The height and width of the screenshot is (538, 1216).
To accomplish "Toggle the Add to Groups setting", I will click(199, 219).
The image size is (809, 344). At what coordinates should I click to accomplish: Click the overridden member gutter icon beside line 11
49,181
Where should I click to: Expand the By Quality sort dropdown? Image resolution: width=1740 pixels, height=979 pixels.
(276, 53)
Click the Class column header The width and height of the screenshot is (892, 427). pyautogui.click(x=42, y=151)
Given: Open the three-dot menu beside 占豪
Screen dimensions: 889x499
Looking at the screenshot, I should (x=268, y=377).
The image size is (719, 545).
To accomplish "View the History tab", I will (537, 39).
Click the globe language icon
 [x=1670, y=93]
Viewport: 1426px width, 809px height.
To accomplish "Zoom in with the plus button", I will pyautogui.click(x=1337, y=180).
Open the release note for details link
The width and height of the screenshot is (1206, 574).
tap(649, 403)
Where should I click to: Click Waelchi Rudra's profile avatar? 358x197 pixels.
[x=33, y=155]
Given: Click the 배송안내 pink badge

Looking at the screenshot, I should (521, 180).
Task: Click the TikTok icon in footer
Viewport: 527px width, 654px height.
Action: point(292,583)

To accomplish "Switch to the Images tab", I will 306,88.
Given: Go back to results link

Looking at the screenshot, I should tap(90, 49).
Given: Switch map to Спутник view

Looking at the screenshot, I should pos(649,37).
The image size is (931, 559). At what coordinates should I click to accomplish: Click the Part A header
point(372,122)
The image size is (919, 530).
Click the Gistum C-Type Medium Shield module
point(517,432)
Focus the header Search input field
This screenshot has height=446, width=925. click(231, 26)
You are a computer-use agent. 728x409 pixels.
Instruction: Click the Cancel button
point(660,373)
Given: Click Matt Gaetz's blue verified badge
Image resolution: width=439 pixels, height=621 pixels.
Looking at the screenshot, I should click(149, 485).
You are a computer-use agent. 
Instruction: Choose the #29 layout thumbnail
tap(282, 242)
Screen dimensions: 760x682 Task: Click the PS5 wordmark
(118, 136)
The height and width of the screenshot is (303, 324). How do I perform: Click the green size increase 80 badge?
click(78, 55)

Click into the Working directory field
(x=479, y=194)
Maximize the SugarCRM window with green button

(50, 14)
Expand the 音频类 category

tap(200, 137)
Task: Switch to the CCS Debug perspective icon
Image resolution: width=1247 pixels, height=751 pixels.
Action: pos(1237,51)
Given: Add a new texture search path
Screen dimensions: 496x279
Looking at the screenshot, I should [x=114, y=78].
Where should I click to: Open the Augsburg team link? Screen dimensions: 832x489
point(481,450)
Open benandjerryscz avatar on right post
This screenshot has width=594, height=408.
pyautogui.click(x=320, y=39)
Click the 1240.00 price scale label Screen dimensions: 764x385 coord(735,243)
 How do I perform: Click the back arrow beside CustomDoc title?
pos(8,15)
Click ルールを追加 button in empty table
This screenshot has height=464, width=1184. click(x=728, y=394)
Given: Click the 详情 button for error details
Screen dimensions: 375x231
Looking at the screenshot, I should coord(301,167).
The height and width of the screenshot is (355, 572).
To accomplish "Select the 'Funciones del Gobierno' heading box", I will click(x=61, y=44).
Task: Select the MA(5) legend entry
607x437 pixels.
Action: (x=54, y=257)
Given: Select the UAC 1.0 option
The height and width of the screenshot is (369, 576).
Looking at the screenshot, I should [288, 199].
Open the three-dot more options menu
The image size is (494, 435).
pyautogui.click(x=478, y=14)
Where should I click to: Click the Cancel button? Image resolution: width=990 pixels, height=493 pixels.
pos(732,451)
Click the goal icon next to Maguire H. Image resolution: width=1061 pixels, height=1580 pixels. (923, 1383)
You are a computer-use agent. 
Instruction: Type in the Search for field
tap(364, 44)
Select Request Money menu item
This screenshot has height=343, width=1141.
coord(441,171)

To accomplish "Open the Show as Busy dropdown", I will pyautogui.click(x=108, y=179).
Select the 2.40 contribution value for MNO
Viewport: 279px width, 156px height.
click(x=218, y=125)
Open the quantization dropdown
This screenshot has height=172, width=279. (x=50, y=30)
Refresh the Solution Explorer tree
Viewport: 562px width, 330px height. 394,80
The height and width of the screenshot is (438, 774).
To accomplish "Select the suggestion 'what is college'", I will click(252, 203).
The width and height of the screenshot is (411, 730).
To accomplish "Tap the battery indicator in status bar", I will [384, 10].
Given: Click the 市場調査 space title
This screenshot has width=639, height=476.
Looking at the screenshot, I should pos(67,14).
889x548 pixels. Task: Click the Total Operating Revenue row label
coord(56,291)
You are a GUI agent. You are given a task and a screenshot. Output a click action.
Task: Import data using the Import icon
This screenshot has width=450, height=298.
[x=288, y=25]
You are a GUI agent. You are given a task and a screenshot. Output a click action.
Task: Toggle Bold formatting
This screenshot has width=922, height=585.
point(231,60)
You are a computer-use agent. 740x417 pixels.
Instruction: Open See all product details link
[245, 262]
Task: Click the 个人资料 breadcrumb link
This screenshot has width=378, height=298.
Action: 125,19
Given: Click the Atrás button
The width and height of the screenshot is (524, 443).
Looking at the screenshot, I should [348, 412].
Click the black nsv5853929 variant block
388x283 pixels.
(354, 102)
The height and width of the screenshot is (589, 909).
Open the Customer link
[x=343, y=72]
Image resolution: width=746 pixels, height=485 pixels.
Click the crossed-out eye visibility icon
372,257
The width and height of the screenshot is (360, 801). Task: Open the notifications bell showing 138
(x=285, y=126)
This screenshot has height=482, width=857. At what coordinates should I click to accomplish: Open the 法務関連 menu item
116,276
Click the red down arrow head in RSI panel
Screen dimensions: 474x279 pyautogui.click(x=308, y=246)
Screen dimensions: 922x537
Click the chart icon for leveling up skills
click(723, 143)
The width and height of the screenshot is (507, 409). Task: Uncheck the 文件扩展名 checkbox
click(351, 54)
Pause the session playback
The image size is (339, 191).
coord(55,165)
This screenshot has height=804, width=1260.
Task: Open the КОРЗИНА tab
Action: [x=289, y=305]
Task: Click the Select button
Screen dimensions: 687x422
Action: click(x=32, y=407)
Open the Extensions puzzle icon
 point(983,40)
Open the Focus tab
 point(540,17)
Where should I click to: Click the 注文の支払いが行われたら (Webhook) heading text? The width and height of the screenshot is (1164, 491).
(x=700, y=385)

━━━

Say how many lines of the entries above hold the string "computer", and say nothing besides the number.

## RESULT OF THE EXERCISE
4